Amoureux de la chair
Même si cet aspect de sa peinture ressort assez peu dans l'exposition du Louvre-Lens, Rubens s'est aussi imposé par la sensualité de ses tableaux.
Même dans ce gentil portrait de famille, où Hélène Fourment (seconde femme de l'artiste) apparaît avec ses deux enfants, on sent poindre l'érotisme. Le peintre représente une femme-trophée, tout en beauté... du moins pour l'époque, qui aimait les chairs potelées et nacrées. Le corsage de Madame Rubens dévoile beaucoup, mais l'artiste ira bien plus loin dans d'autres œuvres comme La Petite Pelisse, conservée au Kunst Historisches Museum de Vienne (voir la rubrique sur les peintures flamandes), qui montre son épouse tétons dressés, le dos recouvert d'une peau de bête !

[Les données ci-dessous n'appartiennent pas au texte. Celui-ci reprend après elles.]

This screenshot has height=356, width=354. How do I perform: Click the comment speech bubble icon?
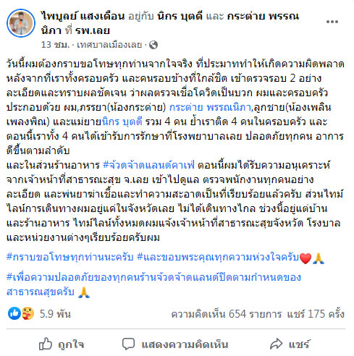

Ce portrait de Vénus, ci-dessus, est peut-être la toile la plus ouvertement érotique de l'exposition (avec l'incroyable tableau montrant Léda prodiguant un baiser aux airs de fellation à un cygne... qui n'est autre que ce polisson de Zeus métamorphosé en volatile). Un peu maladroite, la déesse cherche à se couvrir le buste, mais révèle un sein blanc dont la rondeur est soulignée par le jeu des drapés. Le miroir décuple sa beauté. L'artifice a déjà été utilisé dans la peinture italienne, par exemple par Titien, dans sa Femme au miroir, conservé au Louvre. On est surtout saisis par le contraste des couleurs qui rendent la clarté de la peau. L'un des "secrets de cuisine" de Rubens consistait à mettre quelques pointes de bleu dans le rosé des chairs pour les rendre encore plus réalistes.